#### Source material ####
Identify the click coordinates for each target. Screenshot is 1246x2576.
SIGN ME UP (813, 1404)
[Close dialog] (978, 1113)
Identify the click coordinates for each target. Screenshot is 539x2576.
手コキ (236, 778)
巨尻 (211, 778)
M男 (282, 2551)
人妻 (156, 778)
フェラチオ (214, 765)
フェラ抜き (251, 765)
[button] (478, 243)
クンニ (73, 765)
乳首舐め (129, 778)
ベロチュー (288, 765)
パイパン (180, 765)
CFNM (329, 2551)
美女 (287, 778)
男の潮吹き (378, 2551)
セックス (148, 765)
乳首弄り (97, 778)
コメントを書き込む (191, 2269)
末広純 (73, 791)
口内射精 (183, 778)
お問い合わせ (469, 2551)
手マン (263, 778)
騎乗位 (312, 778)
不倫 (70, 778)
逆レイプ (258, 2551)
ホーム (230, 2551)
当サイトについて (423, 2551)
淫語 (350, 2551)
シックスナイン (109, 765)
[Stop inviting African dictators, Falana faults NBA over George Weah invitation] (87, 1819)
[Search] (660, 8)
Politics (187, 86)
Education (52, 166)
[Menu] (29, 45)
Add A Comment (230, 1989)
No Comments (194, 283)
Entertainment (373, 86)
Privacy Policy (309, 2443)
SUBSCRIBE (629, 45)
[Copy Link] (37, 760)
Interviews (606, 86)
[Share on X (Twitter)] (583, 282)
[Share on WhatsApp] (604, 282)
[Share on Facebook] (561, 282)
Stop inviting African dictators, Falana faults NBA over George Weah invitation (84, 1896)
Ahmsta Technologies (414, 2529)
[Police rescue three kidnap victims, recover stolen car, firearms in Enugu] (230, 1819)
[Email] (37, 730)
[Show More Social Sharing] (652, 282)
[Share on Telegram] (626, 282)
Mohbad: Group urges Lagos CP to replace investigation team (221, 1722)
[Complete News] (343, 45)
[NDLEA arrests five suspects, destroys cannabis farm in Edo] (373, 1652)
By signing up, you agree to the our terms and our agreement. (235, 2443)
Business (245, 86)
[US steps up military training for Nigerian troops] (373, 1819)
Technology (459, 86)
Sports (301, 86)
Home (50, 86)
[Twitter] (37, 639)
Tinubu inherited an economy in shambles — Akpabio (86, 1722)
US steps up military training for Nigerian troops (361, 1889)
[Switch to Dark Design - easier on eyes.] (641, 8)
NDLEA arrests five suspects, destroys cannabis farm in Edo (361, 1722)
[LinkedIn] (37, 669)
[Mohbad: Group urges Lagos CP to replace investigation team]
####
### About this task
Starting with the first line of the records above, give back each line exactly until the line with "人妻 (156, 778)" has been given as well.

### Result for this task
Identify the click coordinates for each target. Screenshot is 1246x2576.
SIGN ME UP (813, 1404)
[Close dialog] (978, 1113)
Identify the click coordinates for each target. Screenshot is 539x2576.
手コキ (236, 778)
巨尻 (211, 778)
M男 (282, 2551)
人妻 (156, 778)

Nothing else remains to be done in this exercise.